**Dataset extract:**
-- Start --
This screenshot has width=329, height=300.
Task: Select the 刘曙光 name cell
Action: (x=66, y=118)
-- End --
-- Start --
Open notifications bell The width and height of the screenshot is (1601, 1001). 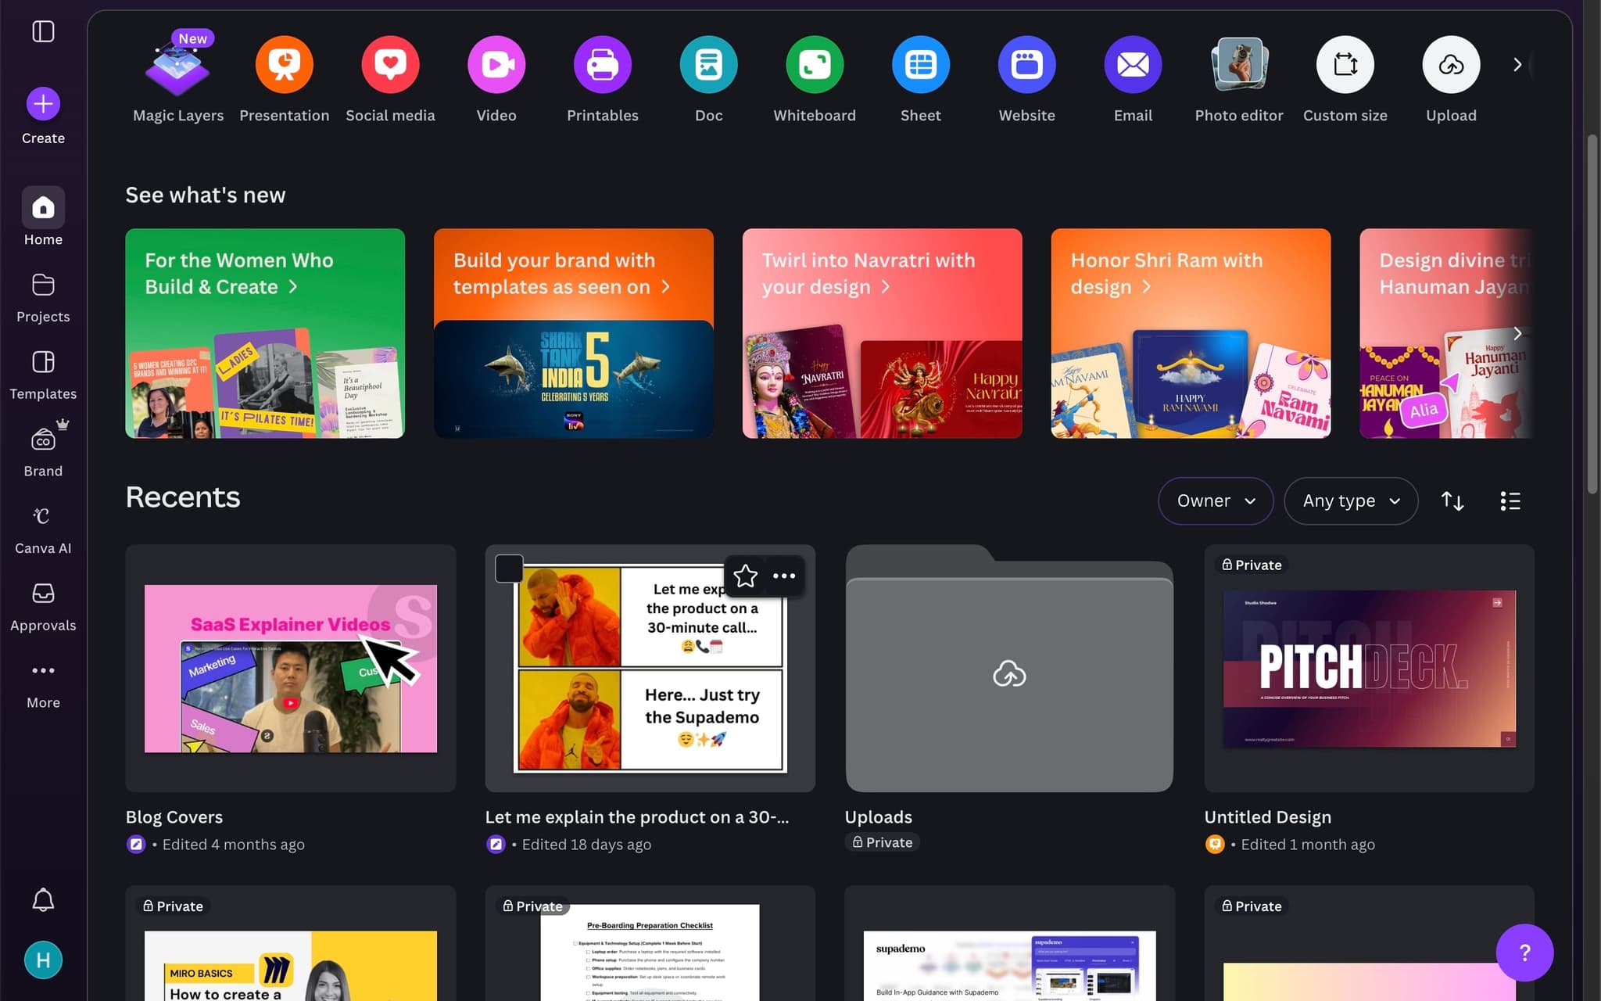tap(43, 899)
-- End --
-- Start --
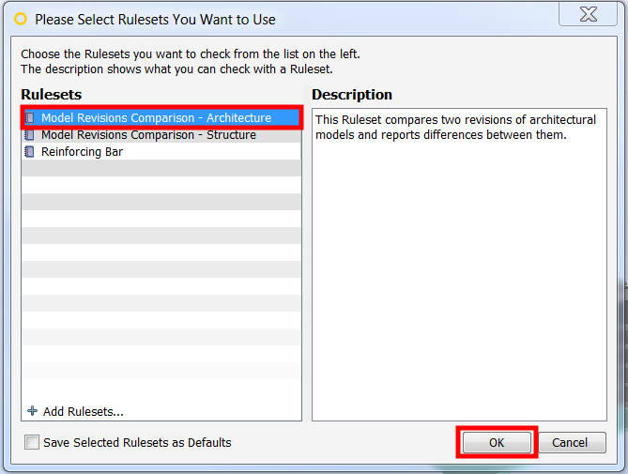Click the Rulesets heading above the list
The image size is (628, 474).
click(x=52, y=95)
-- End --
**Work to be completed:**
Return the lines from the line containing "Click the Rulesets heading above the list" through the line containing "click(x=52, y=95)", both included, unchanged. Do not include the pictures.

**Reply to the exercise:**
Click the Rulesets heading above the list
The image size is (628, 474).
click(x=52, y=95)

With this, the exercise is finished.